Au bout de deux mois, les religieux parvenus à la station de l’Equateur, à 1 250 kilomètres de la côte, s’entendirent avec un chef barombé pour l’achat d’un terrain sur lequel ils élevèrent une croix qui devait marquer l’emplacement de la future mission. Ils obtinrent en outre, de l’État indépendant, la cession du poste de Kwamouth, au confluent du Kasaï et du Congo, pour y fonder la mission de Saint-Paul du Kasaï. Le P. Augouard rejoignit son supérieur le 21 novembre 1885, après avoir fait plus de 2 000 kilomètres à pied sous une chaleur écrasante et au milieu de difficultés et de dangers constans. Un jour que, suivant son habitude, il traversait une rivière à la nage, il faillit être happé par un crocodile qui le guettait au passage ; une autre fois, il affronta, dans un village, une fusillade qui blessa plusieurs de ses porteurs, tandis que lui-même recevait un coup de massue sur la mâchoire : il fallut s’arrêter pour soigner les blessés et palabrer avec les sauvages qui s’excusèrent de leur mieux en apportant une chèvre, des bananes, une poule et du manioc, pour faire oublier leur « vivacité, » et en fournissant six porteurs pour remplacer les blessés.
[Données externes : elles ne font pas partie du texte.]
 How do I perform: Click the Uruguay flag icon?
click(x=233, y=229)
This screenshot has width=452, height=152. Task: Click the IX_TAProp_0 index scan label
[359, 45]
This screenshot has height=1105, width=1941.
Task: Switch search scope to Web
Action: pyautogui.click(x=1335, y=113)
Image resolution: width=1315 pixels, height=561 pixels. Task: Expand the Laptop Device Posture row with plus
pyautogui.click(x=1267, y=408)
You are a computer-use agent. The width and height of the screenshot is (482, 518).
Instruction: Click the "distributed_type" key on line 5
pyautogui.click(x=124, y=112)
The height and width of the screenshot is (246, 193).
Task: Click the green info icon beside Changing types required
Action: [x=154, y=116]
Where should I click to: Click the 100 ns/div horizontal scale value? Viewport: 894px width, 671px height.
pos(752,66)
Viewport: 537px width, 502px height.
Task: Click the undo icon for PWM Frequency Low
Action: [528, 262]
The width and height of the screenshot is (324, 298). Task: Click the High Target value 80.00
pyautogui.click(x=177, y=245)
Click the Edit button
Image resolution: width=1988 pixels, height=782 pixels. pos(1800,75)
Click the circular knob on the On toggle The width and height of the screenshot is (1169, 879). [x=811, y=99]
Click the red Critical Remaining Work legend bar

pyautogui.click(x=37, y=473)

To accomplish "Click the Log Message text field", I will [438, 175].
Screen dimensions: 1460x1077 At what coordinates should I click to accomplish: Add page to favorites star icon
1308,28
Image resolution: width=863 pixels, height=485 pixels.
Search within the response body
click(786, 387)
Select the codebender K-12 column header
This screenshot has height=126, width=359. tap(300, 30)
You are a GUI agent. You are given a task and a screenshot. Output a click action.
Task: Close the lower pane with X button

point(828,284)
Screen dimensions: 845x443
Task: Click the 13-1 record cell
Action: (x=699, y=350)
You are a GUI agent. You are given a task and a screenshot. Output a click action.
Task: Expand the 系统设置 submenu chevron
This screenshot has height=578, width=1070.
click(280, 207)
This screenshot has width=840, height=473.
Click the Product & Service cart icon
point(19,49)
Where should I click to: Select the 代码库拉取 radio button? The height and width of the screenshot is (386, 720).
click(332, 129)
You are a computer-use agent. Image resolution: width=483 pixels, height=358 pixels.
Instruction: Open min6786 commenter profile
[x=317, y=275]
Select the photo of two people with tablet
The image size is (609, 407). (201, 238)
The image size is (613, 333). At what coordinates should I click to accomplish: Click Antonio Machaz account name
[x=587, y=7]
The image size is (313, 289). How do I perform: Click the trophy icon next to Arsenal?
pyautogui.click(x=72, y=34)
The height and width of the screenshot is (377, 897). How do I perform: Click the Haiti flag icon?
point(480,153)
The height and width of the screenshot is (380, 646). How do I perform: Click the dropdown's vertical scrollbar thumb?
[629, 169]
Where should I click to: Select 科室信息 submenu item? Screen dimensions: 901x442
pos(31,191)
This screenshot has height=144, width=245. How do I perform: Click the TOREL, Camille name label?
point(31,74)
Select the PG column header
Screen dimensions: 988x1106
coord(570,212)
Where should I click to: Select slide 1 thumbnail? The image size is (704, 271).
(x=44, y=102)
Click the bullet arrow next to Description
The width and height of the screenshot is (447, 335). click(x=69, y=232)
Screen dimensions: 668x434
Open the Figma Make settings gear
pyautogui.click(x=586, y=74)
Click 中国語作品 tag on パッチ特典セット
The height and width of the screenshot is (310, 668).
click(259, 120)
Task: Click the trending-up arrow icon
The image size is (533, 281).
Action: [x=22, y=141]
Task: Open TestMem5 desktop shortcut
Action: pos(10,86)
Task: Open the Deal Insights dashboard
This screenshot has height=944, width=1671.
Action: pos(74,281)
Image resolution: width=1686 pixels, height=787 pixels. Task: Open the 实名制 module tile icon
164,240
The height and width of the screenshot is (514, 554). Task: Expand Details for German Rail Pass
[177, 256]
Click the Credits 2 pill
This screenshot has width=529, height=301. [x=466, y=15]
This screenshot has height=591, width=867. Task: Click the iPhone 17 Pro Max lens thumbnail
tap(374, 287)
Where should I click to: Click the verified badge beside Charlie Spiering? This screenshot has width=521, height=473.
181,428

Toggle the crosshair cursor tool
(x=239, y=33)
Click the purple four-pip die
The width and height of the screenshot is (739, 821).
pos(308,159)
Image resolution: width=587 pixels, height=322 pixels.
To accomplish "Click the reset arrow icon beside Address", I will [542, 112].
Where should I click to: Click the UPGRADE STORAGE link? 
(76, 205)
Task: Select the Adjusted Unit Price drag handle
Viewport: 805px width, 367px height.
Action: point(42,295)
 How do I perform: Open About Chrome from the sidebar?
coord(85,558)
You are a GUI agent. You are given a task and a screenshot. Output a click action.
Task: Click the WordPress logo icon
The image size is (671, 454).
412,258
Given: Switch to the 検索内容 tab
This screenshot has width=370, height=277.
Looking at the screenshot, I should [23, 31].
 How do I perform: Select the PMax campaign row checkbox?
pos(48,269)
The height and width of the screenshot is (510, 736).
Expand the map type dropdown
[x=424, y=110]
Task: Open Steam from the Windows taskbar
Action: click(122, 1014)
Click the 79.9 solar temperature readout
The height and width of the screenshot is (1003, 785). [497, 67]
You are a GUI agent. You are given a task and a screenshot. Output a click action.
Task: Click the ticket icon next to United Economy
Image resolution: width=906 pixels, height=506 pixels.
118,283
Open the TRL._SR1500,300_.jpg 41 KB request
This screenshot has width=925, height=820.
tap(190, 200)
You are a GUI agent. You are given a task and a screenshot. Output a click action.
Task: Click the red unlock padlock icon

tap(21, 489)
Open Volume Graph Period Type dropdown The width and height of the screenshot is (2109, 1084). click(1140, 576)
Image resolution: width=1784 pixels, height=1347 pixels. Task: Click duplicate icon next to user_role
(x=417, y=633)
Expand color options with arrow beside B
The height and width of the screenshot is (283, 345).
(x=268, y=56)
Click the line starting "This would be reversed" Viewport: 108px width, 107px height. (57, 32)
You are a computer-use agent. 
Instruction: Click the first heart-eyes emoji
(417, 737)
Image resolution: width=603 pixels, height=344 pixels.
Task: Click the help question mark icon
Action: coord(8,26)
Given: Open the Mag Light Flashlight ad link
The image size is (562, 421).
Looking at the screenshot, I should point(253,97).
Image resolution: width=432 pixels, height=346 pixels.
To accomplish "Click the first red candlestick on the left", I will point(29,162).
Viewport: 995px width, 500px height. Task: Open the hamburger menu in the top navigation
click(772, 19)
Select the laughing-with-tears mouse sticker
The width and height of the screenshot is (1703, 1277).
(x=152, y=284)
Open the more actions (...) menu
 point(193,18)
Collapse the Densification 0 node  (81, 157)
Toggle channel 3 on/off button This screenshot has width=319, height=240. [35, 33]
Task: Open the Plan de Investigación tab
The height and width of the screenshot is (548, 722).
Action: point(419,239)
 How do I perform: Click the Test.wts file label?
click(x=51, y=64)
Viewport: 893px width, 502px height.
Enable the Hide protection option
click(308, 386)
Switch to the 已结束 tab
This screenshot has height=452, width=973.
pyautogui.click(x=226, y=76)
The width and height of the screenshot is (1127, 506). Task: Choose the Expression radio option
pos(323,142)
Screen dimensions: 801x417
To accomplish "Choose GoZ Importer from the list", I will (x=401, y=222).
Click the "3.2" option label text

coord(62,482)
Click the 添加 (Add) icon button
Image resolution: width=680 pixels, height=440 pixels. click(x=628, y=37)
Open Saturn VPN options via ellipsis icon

Le religieux, au cours de ses expéditions, s’est trouvé plusieurs fois exposé à des fusillades semblables. Par bonheur, « les noirs ont de très mauvais fusils à pierre, de la poudre contenant 70 à 80 pour 100 de charbon et comme, pour faire feu, ils appuient leur fusil contre la cuisse, leur tir n’est pas précisément juste. »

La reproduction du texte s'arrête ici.